— DESCRIPTION OF THE TASK —
Echo the lines word for word, starting with the line that contains "You are a GUI" and going on through the line that contains "(x=246, y=95)". Omit the pictures from your answer.

— EXTRACTED ENTRIES —
.....

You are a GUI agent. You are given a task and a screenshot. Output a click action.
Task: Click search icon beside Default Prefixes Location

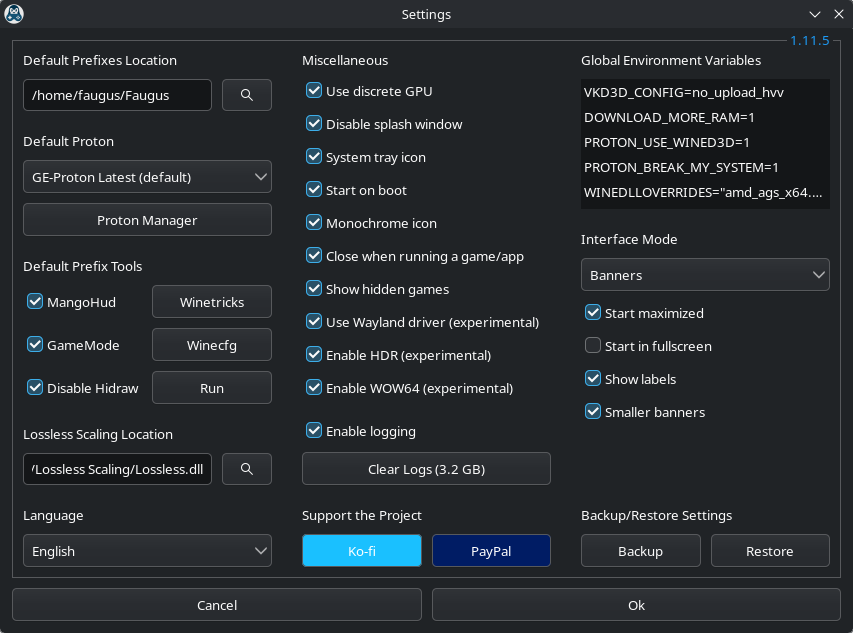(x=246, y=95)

.....

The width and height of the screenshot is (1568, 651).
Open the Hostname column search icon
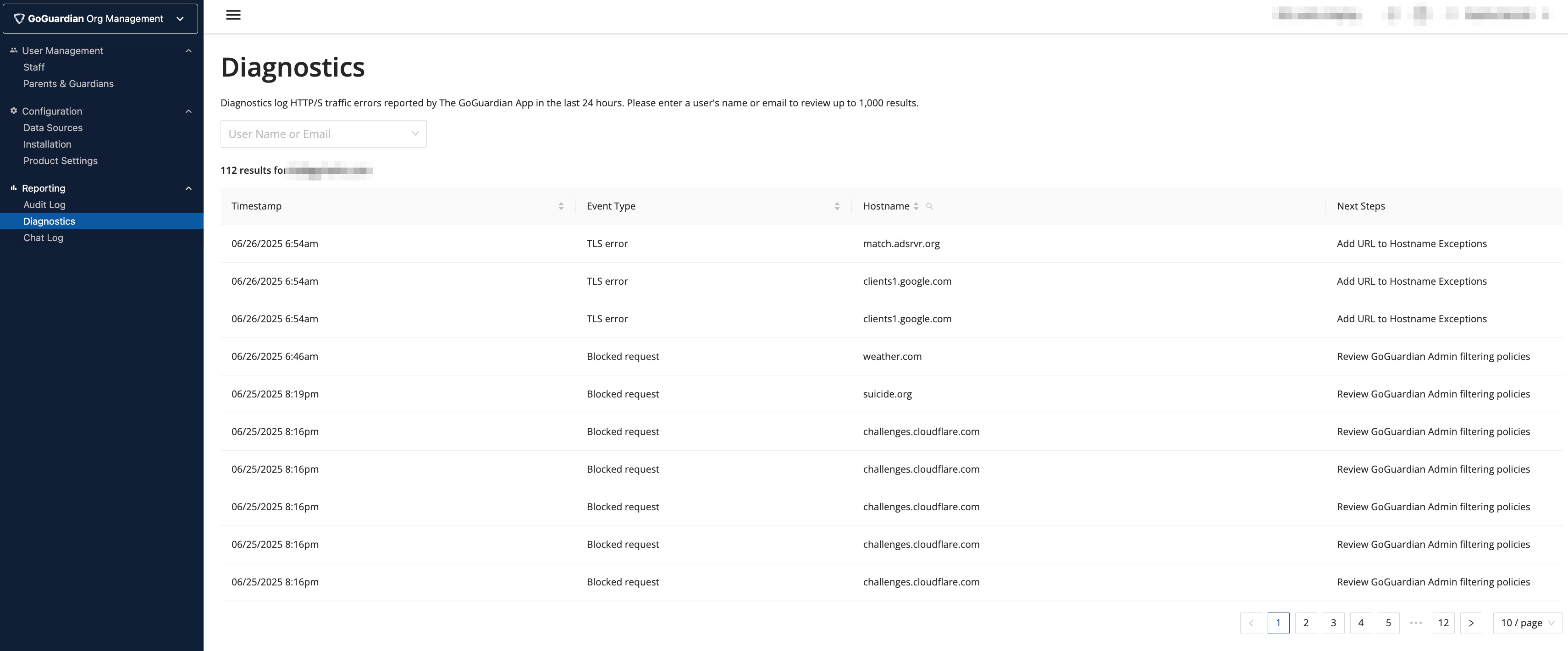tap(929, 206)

.....

— SOLUTION TO THIS PROBLEM —
You are a GUI agent. You are given a task and a screenshot. Output a click action.
Task: Click search icon beside Default Prefixes Location

(x=246, y=95)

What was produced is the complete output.